Maybe you saw this recent walking story. It was all over the news this weekend. It’s so remarkable, so improbable, so “good,” that it’s hard to believe it’s true, though nobody seems to doubt that it is.
Jacob Cartwright, aged 22, (that’s him above) set off in his tractor trailer on Tuesday, to deliver a truckload of potato chips from Portland to Nyssa, in Oregon, a 390 mile trip according to Google maps, through snow, intending to make the delivery by 7:30 a.m. Wednesday. And he went missing.
There was a land and air search, which failed to find him. After 4 days Cartwright’s wife went home from a meeting with local officials about the search and found him sitting in their house. He’d been walking. He’d walked home. He told his wife he was “hurting real bad” and she took him to the hospital.
|Almost certainly not Jacob Cartwright's truck, but it's from the company he works for.|
The story Is that he punched the wrong address into his GPS and so it sent him up the wrong road. He became aware of that sooner or later, and he had the GPS recalculate, but then it sent him up a forest service road which started out paved but then became dirt and so the truck got stuck. Cell phone service was patchy and in any case his battery had died, so he got out of the truck and started walking to his home in La Grande, which at that point was about 36 miles away.
He walked without any food or water from just after midnight Wednesday and kept going, wading through snow at some points, and by Saturday morning he was near enough to La Grande, to hitch a ride to his home.

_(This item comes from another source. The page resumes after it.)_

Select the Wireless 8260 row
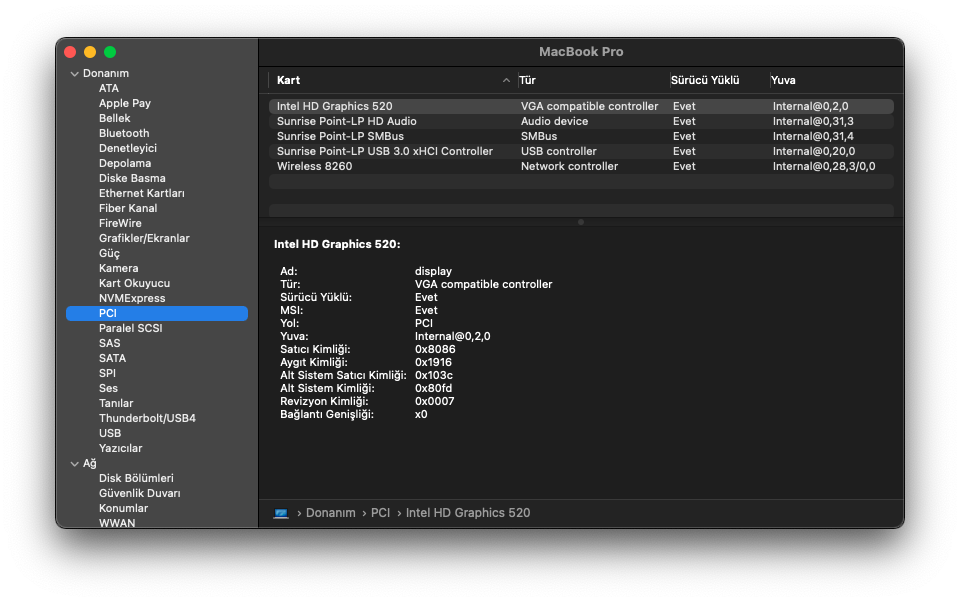960x602 pixels. (x=315, y=166)
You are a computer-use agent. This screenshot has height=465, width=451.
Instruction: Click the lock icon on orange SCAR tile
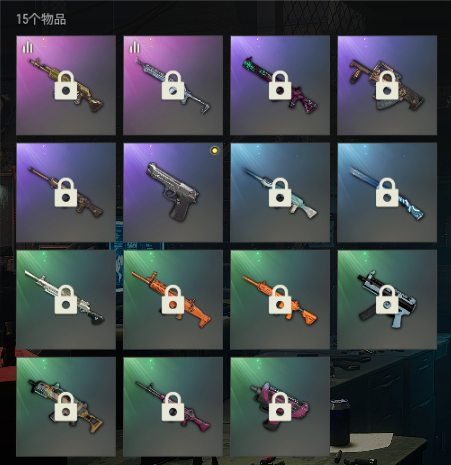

I’m well aware that people can go long periods without food, but surely he needed water. He could have drunk the snow, I suppose, but apparently he didn’t. According to his boss Roy A. Henry, owner of Little Trees Transportation, “He was so dehydrated that his kidneys stopped functioning.” On the other hand, the nursing supervisor Danita Thamert at Grande Ronde Hospital said, “He looks to be pretty good. He’s a big boy. He kept moving and stayed warm enough. So it doesn’t look like he’s going to have too many injuries.”
And the punchline: despite having a truckload of potato chips he didn’t touch any of them. According to Henry again, when he asked Cartwright why he didn’t take some potato chips with him for the walk, Cartwright said, “That’s worth money. That’s the load I was hauling and I didn’t want to damage the property.”
The man’s a walking hero, though I don’t think he’d be any less of a hero if he’d taken a few bags of potato chips with him for the walk.